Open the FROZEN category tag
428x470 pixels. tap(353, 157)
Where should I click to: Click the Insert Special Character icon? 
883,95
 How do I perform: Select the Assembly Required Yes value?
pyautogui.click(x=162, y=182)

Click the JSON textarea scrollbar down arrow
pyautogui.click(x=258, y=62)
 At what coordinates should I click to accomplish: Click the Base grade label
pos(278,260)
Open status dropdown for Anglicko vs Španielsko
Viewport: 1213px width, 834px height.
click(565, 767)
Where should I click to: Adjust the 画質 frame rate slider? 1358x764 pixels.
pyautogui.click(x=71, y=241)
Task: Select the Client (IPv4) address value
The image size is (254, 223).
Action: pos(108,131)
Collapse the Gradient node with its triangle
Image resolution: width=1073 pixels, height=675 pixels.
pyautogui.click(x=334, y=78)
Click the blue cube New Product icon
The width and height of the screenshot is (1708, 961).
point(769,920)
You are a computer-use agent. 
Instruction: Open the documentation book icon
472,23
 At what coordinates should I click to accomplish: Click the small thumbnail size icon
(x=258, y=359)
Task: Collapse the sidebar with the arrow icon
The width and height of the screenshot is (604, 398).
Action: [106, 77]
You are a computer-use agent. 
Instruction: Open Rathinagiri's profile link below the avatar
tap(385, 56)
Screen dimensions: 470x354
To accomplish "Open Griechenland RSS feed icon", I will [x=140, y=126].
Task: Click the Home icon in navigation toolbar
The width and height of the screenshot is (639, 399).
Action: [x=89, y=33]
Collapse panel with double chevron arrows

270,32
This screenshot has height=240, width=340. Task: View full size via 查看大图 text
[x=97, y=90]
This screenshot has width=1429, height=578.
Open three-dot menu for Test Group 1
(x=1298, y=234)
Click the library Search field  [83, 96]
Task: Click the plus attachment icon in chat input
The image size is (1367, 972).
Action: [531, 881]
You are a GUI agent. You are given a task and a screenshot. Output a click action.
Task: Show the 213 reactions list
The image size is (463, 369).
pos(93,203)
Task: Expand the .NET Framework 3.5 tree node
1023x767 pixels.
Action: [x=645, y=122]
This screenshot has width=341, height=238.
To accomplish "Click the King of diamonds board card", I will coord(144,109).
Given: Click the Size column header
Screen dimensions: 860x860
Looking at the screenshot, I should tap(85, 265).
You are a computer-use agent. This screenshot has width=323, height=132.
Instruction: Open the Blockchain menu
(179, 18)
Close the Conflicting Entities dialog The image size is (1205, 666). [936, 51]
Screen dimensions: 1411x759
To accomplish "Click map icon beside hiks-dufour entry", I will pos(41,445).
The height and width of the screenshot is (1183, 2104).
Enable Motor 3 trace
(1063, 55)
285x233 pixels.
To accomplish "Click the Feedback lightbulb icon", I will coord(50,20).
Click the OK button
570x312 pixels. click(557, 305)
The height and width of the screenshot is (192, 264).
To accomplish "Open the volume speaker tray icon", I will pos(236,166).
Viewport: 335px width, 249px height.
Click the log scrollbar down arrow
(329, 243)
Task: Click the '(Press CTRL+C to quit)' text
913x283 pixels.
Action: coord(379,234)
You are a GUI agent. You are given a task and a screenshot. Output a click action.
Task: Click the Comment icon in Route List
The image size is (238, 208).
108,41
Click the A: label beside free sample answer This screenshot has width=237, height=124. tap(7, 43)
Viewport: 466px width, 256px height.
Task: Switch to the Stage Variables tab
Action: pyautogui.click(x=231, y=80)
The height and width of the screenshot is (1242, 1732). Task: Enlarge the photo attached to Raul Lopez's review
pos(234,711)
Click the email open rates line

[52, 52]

==============================

**Aufgabe:**
In wie vielen Zeilen der Einträge kommt das Wort „what“ vor? Nenne nur die Anzahl.

**Lösung unten:**
2